=== THE DATA ===

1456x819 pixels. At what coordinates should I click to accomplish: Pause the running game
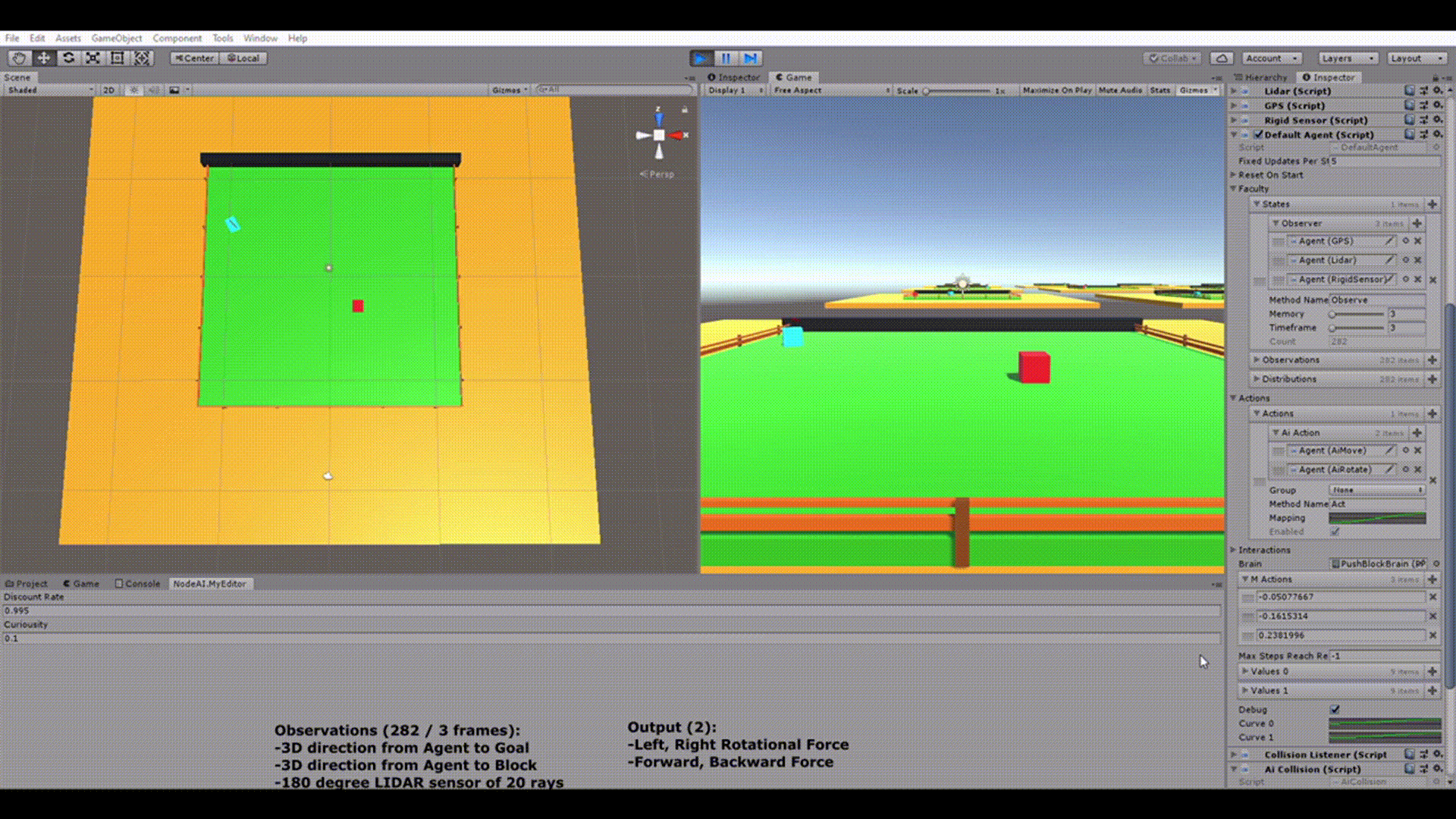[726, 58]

===
=== THE DATA ===

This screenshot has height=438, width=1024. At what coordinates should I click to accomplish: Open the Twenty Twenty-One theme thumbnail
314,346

===
=== THE DATA ===

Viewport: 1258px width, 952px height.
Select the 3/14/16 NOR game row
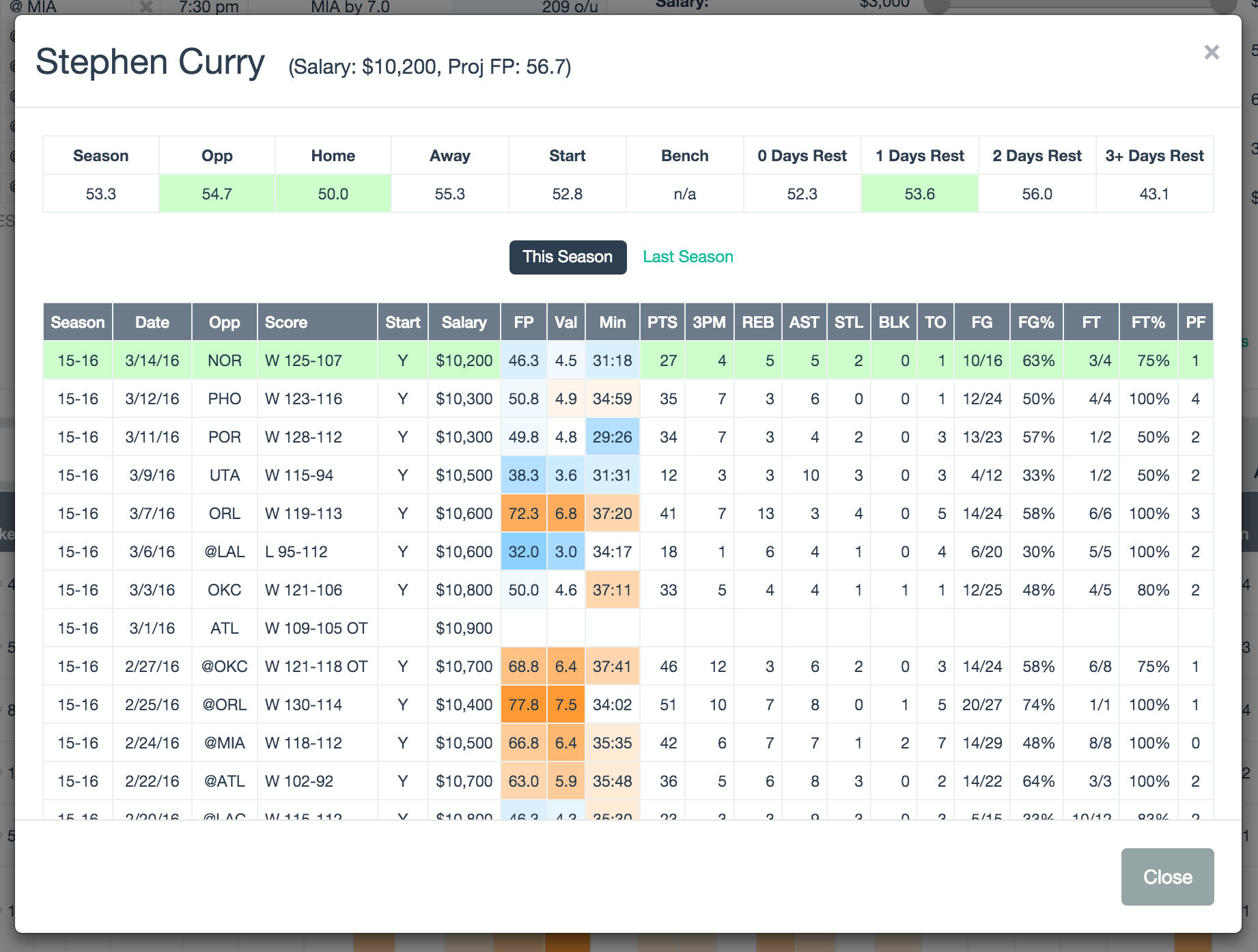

===

• WHAT IS BEING ASKED: Rewrite the lines between the one holding "Viewport: 1258px width, 952px height." and the one holding "Select the 3/14/16 NOR game row", inclusive, with "game row" changed to "match row" and nothing else altered.

• OUTPUT BELOW:
Viewport: 1258px width, 952px height.
Select the 3/14/16 NOR match row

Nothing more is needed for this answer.